Così, per un attimo il sorriso di Ivan parve veramente sincero e quello di Arthur davvero gentile. Salvo però, forse, stringere troppo la mano nel mezzo, proprio lì dove ogni cattiva intenzione si sarebbe dovuta trasformare in un più costruttivo progetto collettivo.

 

 



 

 

Note

(11)Faccio ovviamente riferimento alla guerra Russo-Nipponica già citata, svoltasi all'inizio del Novecento.

(12)Inghilterra e altri paesi Europei avevano osteggiato il ritorno di Lenin in patria in quanto temevano che egli, come abile politico, avrebbe ritirato la Russia dalla Guerra e quindi avrebbe lasciato scoperto il suo fronte contro i Tedeschi.

(13)L'Inghilterra aveva finanziato le Armate Bianche contro quelle Rosse durante la guerra civile in Russia, temendo apertamente l'avanzata comunista.

(14)Winston Churchill, capo di Governo del Regno Unito presente alla conferenza di Jalta.

(15)La conferenza di Jalta è la seconda di tre conferenza che i tre Stati - URSS, Regno unito e USA - discuteranno nel corso della Seconda Guerra mondiale.
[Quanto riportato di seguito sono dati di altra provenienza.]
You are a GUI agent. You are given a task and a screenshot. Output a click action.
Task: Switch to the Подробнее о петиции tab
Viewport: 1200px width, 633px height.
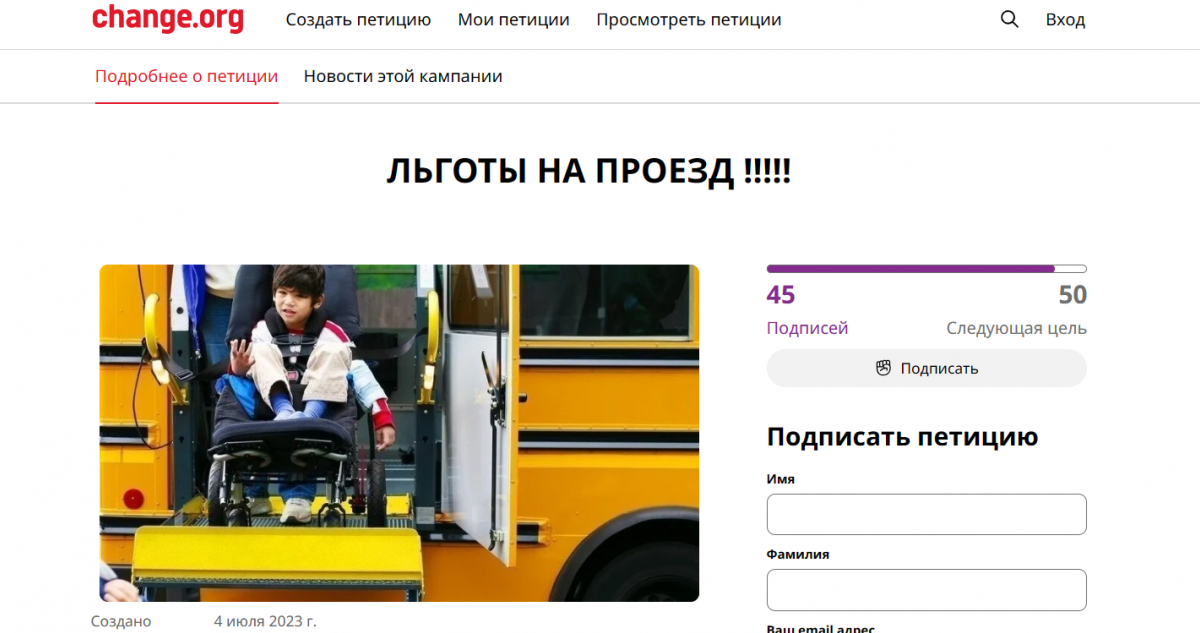pyautogui.click(x=186, y=76)
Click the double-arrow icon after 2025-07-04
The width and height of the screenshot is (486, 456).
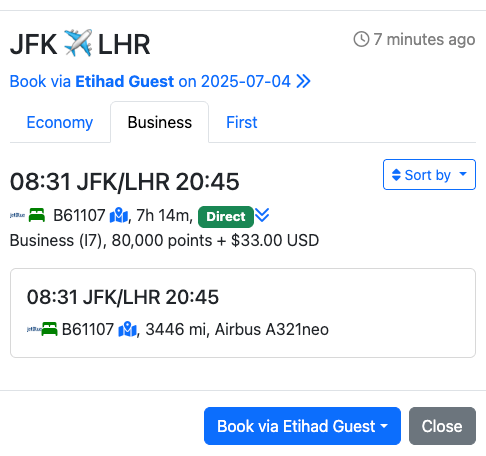(303, 81)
Prima ci fu la Conferenza di Teheran (28 Novembre - 1 Dicembre 1943) e poi ci fu la Conferenza di Postdam ( 17 Luglio - 2 Agosto 1945).

(16)In poche parole, al di là della Germania.

(17)Riferimento all'Operazione Long Jump, nome in codice di un complotto fallito orchestrato nel 1943 dalla Germania nazista per eliminare i "Tre Grandi" (Stalin, Winston Churchill,Franklin Delano Roosevelt) durante la loro partecipazione alla conferenza di Teheran.